WHAT NEEDS TO BE DONE ->
Nothing outside the range below should be printed. Output exactly the lines from the line with "Select the TIANJIN XINGANG port row" to the line with "Open the layout templates grid icon", both included.

SUPPLIED INFORMATION ->
++++

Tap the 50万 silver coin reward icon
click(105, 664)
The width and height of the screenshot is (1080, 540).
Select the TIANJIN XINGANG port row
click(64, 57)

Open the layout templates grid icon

++++

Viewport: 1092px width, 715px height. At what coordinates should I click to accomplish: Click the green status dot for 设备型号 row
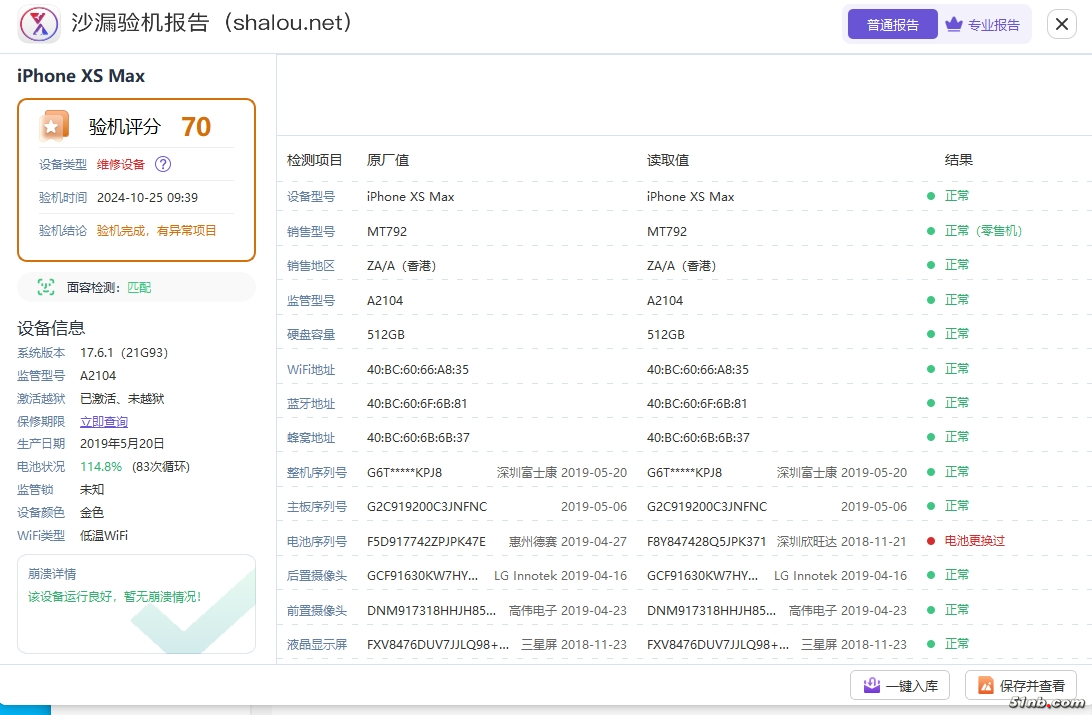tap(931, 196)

++++

ANSWER BOX ->
Select the TIANJIN XINGANG port row
click(64, 57)

Open the layout templates grid icon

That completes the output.